* Exercise *
The line containing "Click the Whatsapp icon" marks where to begin; quote it and every line after it through the end of the data, exactly as written.

======== Data

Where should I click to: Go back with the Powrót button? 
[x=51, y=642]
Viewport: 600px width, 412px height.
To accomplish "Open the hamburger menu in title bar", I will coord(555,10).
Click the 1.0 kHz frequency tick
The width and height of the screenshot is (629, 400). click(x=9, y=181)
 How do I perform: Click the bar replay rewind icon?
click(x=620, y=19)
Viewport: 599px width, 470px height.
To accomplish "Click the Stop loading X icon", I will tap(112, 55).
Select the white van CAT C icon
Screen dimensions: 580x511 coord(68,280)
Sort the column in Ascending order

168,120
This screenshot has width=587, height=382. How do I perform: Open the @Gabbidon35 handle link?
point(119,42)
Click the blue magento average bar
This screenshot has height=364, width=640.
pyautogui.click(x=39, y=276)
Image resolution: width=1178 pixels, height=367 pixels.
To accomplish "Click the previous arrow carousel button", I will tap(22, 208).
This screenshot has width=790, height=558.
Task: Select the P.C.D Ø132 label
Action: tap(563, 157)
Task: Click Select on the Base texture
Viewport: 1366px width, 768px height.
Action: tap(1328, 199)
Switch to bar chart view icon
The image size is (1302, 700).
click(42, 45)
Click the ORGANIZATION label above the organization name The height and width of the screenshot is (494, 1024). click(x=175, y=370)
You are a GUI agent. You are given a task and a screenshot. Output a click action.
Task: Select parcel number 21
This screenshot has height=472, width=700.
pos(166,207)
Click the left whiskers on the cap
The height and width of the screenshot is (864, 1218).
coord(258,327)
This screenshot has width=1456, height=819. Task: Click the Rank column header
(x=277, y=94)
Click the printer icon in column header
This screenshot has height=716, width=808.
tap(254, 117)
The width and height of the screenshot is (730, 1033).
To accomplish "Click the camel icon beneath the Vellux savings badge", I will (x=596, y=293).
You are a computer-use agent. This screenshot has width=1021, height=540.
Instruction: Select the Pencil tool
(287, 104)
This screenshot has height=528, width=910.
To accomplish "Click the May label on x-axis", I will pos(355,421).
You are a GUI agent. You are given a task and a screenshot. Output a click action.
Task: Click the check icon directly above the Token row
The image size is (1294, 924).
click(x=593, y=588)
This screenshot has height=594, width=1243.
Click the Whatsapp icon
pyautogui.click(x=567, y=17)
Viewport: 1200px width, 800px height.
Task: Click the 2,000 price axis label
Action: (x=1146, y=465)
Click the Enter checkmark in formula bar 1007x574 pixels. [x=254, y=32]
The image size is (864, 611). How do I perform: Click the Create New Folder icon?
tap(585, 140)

================

* Task solution *
Click the Whatsapp icon
pyautogui.click(x=567, y=17)
Viewport: 1200px width, 800px height.
Task: Click the 2,000 price axis label
Action: (x=1146, y=465)
Click the Enter checkmark in formula bar 1007x574 pixels. [x=254, y=32]
The image size is (864, 611). How do I perform: Click the Create New Folder icon?
tap(585, 140)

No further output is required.